Wednesday, October 14, 2015

The sea around us



Weeding out the bookshelves in my basement the other day, I found the old, dog-eared paperback of “The Sea Around Us” by Rachel L. Carson. I still remember the day I bought it at a book sale in my middle school library.

When I opened the book, I understood why I had exchanged my lunch money long ago for a science book, rather than the usual literature titles that would attract a future English major.

The introduction captivated me: “The enigmatic ocean-mother has always fascinated poets; here an eminent scientist presents a factual, informative, and comprehensive survey of the sea that retains the art and wonder of great poetry. Miss Carson describes the hidden mountains and canyons of the ocean deeps, how they are being mapped; tells of the ceaseless power of the winds, waves, and currents, and the paradox of the moving tides. She reveals the meaning of the ocean to man – the heritage of the sea that we carry in our bodies – and the riches to be found in its salty marshes.”

This was around the time that my parents bought property in Fogland, and I needed a guide. The book jacket said that Carson had continued her graduate work at the Marine Biological Laboratory at Woods Hole. That cinched it. I knew the place firsthand.

The summer before, my parents had taken us to Woods Hole Oceanographic Institute, and we were given a tour. My father’s friend was a staff photographer for the prestigious marine facility, and he had granted access to my parents, my brother and I to a world known only to research scientists.

The experience would have a profound effect on us.

My brother would learn to scuba dive and to pilot a sailboat and small planes. I think the seed to study and explore was planted in him that day at Woods Hole.

While I marveled at all I saw, I wanted to write about it like Carson, seamlessly combining science and prose to capture the work of the Creator.

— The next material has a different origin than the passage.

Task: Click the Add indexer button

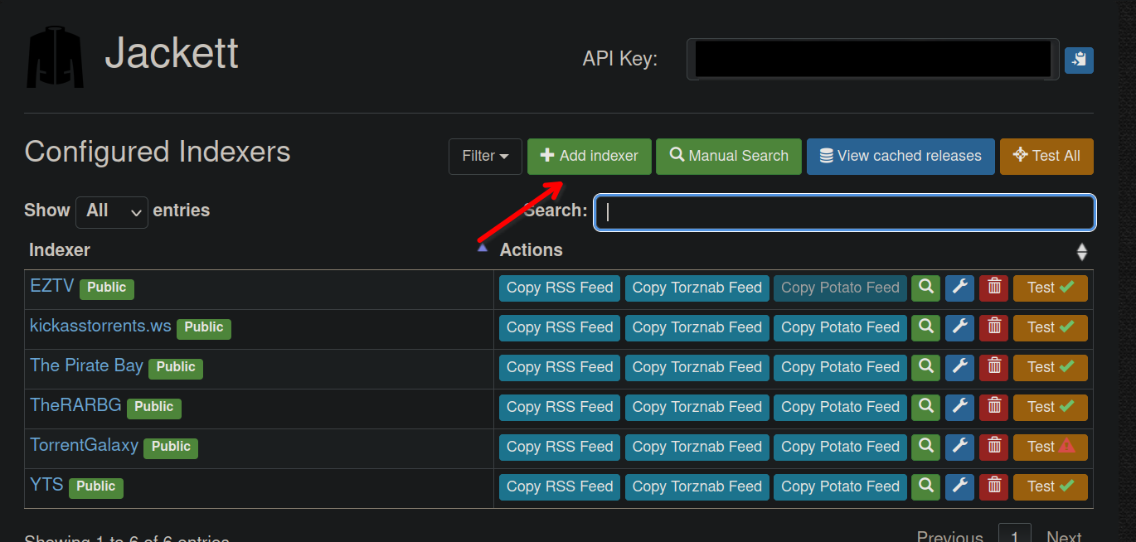Action: pyautogui.click(x=590, y=156)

A marine biologist, author of four books, and professor at The John Hopkins University, Carson chose a quote for the subhead for each of the chapters of “The Sea Around Us.”

For the first chapter “The Gray Beginnings,” the quote appropriately came from Genesis, the first book of the Bible: “And the Earth was without form, and void; and darkness was upon the face of the deep.” In “The Pattern of the Surface,” she selected a line from Herman Melville’s “Moby-Dick”: “There is, one knows not sweet mystery about this sea, whose gently awful stirrings seem to speak of some hidden soul beneath.” The sainted monk The Venerable Bede supplied the quote for “The Moving Tides”: “In every country the moon keeps ever the rule of alliance with the sea which it once for all has agreed upon.”

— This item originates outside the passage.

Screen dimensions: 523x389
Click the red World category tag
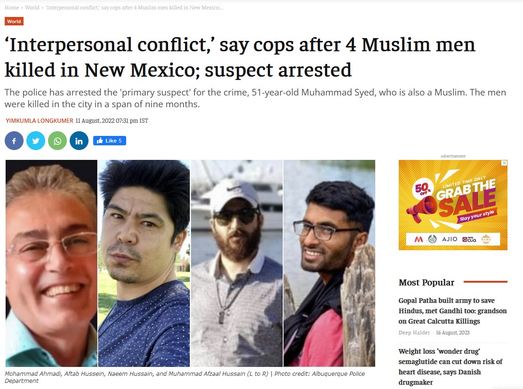(x=14, y=21)
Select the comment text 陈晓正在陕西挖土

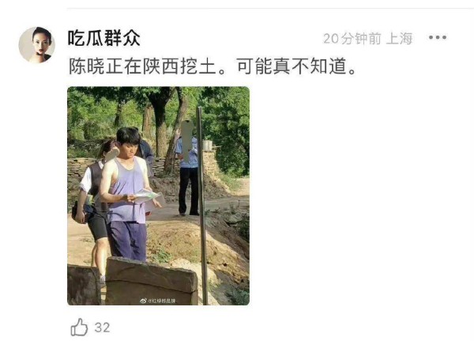143,66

When I decided to write my thesis at Wellesley College on a collection of nonfiction essays about Fogland, I once again turned to Carson for help. All the books on my carrel came from the shelves of the Margaret Clapp Library – except one. I walked over to the Science Center Library to unearth this book with a copyright date of 1950 that seemed ancient history next to the books on cutting-edge scientific discoveries.

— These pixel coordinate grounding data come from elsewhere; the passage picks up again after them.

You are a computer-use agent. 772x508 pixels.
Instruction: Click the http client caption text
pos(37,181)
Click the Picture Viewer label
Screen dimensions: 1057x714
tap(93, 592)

I would defend my thesis in front of three English professors and one professor of Oceanography, who seemed so out of place among the tomes of Shakespeare and other literary greats on the bookshelves of the English Common Room. But my creative writing thesis was like no other – it contained the rhythm of meter and verse and the sea.

Today, decades after buying Carson’s book, I am amazed at the impact she has made on my life. This blog "Sea, Sky & Spirit" is testament to my lifelong fascination to the sea around us.


Thank you, Rachel Carson.

(This post is dedicated to the memory of Wellesley Professor of Geosciences Dr. Harold Andrews, a brilliant and kind gentleman.)